A portion of a straight pipe with a circular cross-section is to be modeled with a staggered mesh finite volume method. It is divided into 3 volumes each containing 0.5 cubic meters. The cross-sectional area is 0.5 square meters. Flow velocity is uniform and constant at 2 meters per second directed from volume 1 towards volume 3. Initial densities of a solute are 1 ppm in volumes 1 and 2 and 10 ppm in volume 3. Draw a representation of the finite volume mesh. What is the cell length? What is the cell (pipe) diameter? Use a time step of 0.2 seconds and an explicit difference method to calculate the new time density (density at the end of the time step) in the 2nd volume. In a first calculation  predict the new time density in volume 2 using a donor cell average to obtain the mean density at the cell edges. In a second calculation of new time density, apply a central difference (linear average) for the cell edge densities.

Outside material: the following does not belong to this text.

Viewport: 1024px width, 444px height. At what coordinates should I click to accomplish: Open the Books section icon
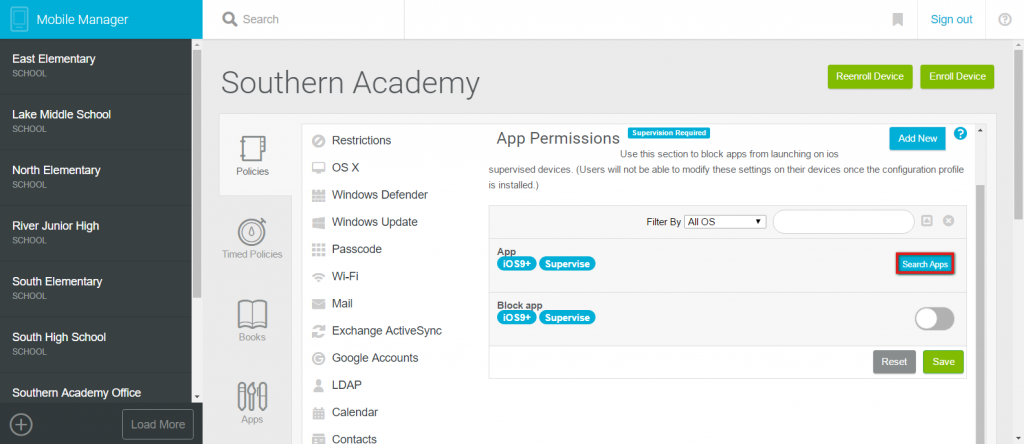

I only want results for volume 2 density at the end of a single time step  for each of the 2 edge averaging methods.

### Part 2

Starting with the problem in Part 1,  treat volume 1 as a boundary condition that never changes.  Set the initial solute densites to 1 ppm, 1.1 ppm, and 1 ppm in volumes 1 through 3 respectively.   Use an explicit donor cell method to calculate the solute density in the 2nd volume for five separate 10 second transients, using time steps of  0.25 s, 0.5 s, 0.75, 1.0 s, and 1.25 s.  Provide results for each of your calculations (density vs. time) on a separate plot (or table).  Make sure to plot one point for every time step.  How do these results relate to the discussion of numerical stability in class?

Show all work and feel free to ask me for clarifications.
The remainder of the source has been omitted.